Alessandro “Engash Krul” Calvi

 

 

Ideogram
Raise the Curtain
2013, Autoprodotto
Gothic/Black
Sito Ufficiale

Tracklist:

01. Which Role Will You Play Today?
02. Evil
03. Theatre Of The Absurd
04. Silently
05. Mirrors

Scoperta davvero interessante questi Idogram, quartetto milanese approdato con questo Raise the Curtain al traguardo del primo demo.
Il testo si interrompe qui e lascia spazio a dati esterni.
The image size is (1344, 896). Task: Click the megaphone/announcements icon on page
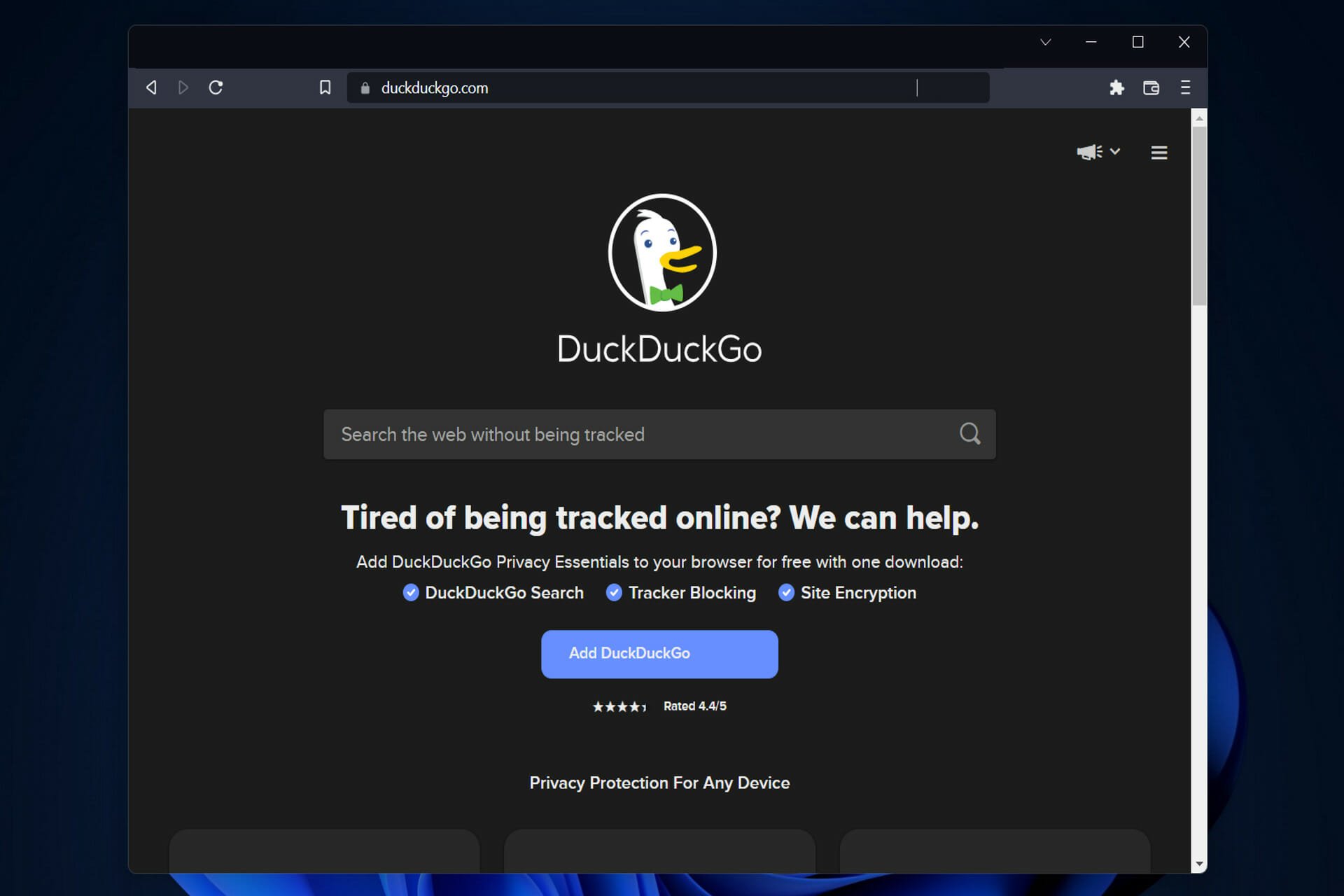(x=1090, y=152)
Affascinati dalla poetica delle maschere shakespiriana (ma pure molto pirandellesca) i nostri si presentano con uno stile molto affascinante, maschrati come attori del ‘700. Oltre ciò, si fanno promotori di una musica che loro stessi definiscono avantgarde e che trova vita dall’unione dei Nightwish, dei Dimmu Borgir (scevri da ampollosità sinfoniche) e de Dark Tranquillity degli anni migliori. All’esame acustico, seppure non ci venga da confermare la dicitura avantgarde, ammettiamo senza remore che si tratti di un gothic estremo e fortemente ricercato. In questo demo il gruppo mette inevidenza quattro pezzi (più intro) compatti, raffinati e di gran pregio, dominati dal cantato femminile di Opera e da riff truculenti presi dal black e dal death melodici. Il nostro augurio pertanto è di rivederli al più presto alla prova del full-length, poiché è dai tempi di Rubino Liquido dei Dismal (2003) che il Gothic italiano non ci offriva una proposta tanto convincente.